--- Start of Given passage ---
The President of the U.S. feels he has to read the Times (circ. 544,000) every day; so does Pope Pius (who gets the International Air Edition), and so do thousands of diplomats and officials in Washington and around the globe. When roving Times Columnist Anne O'Hare McCormick once asked a top State Department official whether he could add any information to what the Times had on a crucial international problem, he replied with more candor than humor: "Good heavens, no, Anne. Where do you suppose we're getting our information?" A woman who lived in a cabin under the brooding cliff of a canyon in New Mexico had the Sunday Times lowered 800 feet to her door. "The Times," she said, "is my only contact with the outside world."
To keep its readers in touch with the world, the Times receives a million words of news a day from 47 full-time foreign correspondents, 50 part-time foreign correspondents, ten full-time domestic bureaus, 400 part-time domestic correspondents, 158 full-time New York City reporters and specialists and 19 news services (including A.P., U.P., Reuters and Canadian Press). From this vast intake, the Times publishes a daily average of 145,000 words (about 180 columns), and an average of 450,000 words (560 columns) in its Sunday editions.
The Times has won its reputation as "the newspaper of record" by printing such things as the full text of the Versailles Treaty (83,300 words) the even 'longer Pearl Harbor Report (247,000 words), most other significant state papers and speeches. Once a copy of the bulky Sunday Times which was being delivered from a plane in a rural area accidentally hit an ox and killed the beast. Daily and Sunday, the Times is sold in 12,041 cities and towns, thus is the nearest thing to a national daily newspaper in the U.S.
45 Seconds from Broadway. Incongruously, the gentlemanly Times forced its name on Times Square, a tabloid jungle of bright lights, noise, garish signs, dirt and rowdy manners. But though the flashing news sign still girdles the Times Tower at the south end of the Square, the present home of the paper, its sixth, is not on the Square but in a $13.5 million, 14-story, air-conditioned building at 229 West 43rd Street.
--- End of Given passage ---
--- Start of Dataset excerpt ---
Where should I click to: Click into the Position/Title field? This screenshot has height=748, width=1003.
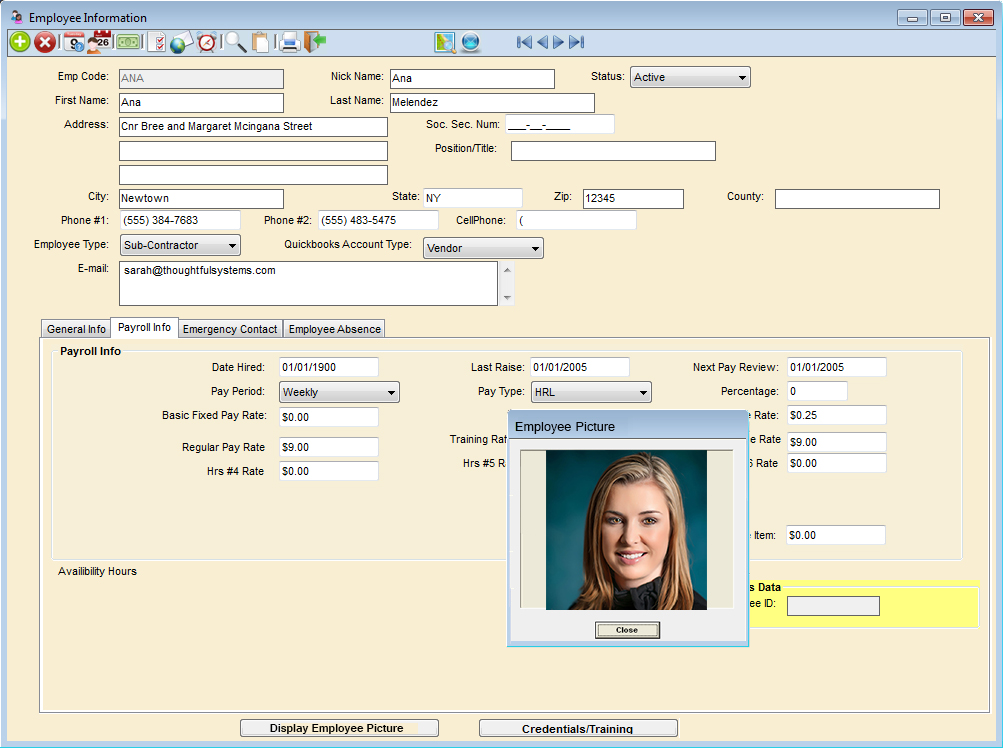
--- End of Dataset excerpt ---
In the passage about the Times, at what street address is the paper's present home?

Final result:
229 West 43rd Street